Newer sugar substitutes on the market include Stevia. Stevia is made from a plant native to South America that and has been around for centuries. SweetLeaf is a sweetener made from stevia extract, and both Truvia and Pure Via are stevia-based. These products have been FDA approved, while whole-leaf stevia or extracts have not. Stevia is not a one-to-one substitute for sugar, so the manufacturer recommends you consult their conversion tables.

Agave nectars and syrups are commonly marketed as healthier alternatives to sugar and honey. Unfortunately, the fructans in these products are broken down into smaller fructose chains, which means that they still affect blood sugar levels like high fructose corn syrup.
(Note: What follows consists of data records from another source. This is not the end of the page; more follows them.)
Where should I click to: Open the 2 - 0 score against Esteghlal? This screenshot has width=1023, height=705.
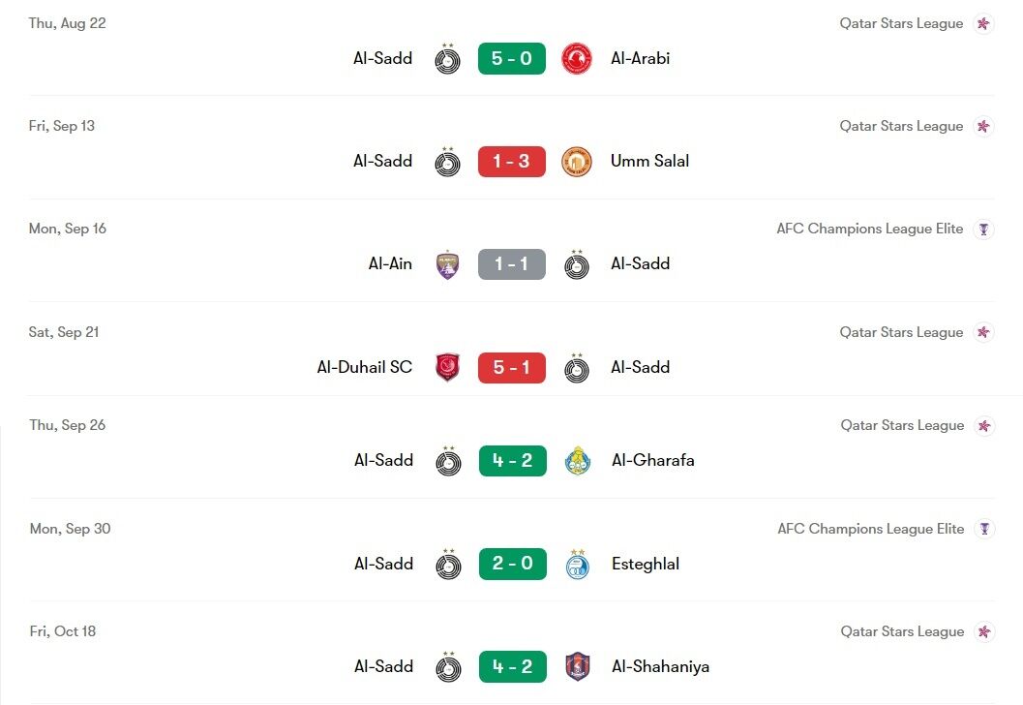click(513, 564)
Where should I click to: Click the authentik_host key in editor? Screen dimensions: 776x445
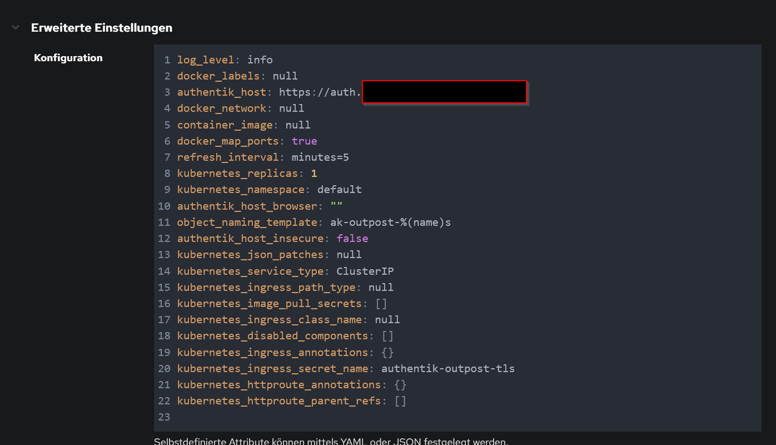click(221, 92)
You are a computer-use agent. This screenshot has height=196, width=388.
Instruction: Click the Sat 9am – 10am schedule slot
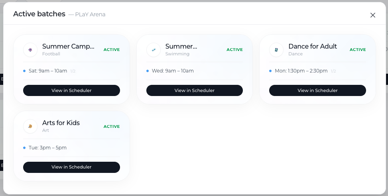point(48,71)
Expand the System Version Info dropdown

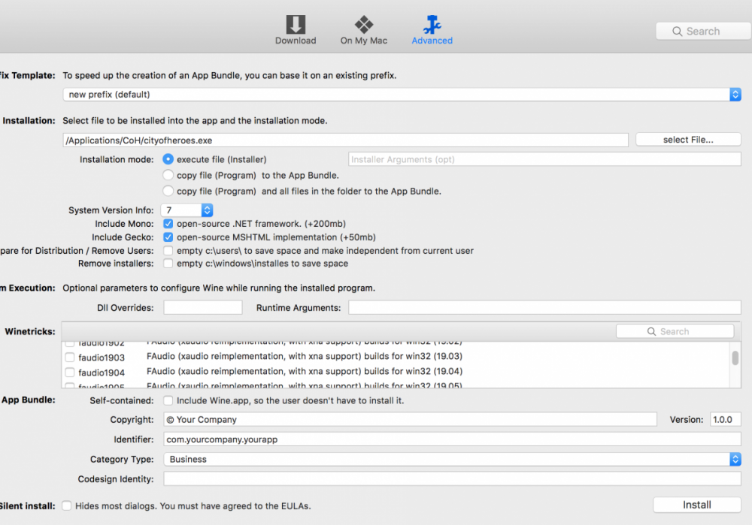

Tips for Baking with Sugar Substitutes

Here, some does and don'ts to following when using sugar substitutes to make your favorite sweets.

  1. The manufacturer of Splenda suggests that when you're baking cakes with Splenda, for every 1 cup of Splenda used, add 1/2 cup sifted nonfat dry milk powder and 1/2 teaspoon of baking soda to the dry ingredients.
  2. When baking bar cookies, brownies, muffins, and quick breads, add 1/2 teaspoon of baking soda for every 1 cup of Splenda used.
  3. In muffins and quick breads, also add 1 to 2 tablespoons honey or molasses for extra flavor and moistness. For further tips on using Splenda in your holiday cooking and baking, visit their website.
  4. The manufacturer of Twin encourages experimenting with reduced amounts of Twin to acheive the desired amount of sweetness. Recipes using more than 1/2 cup of Twin are not recommended by the makers of the product.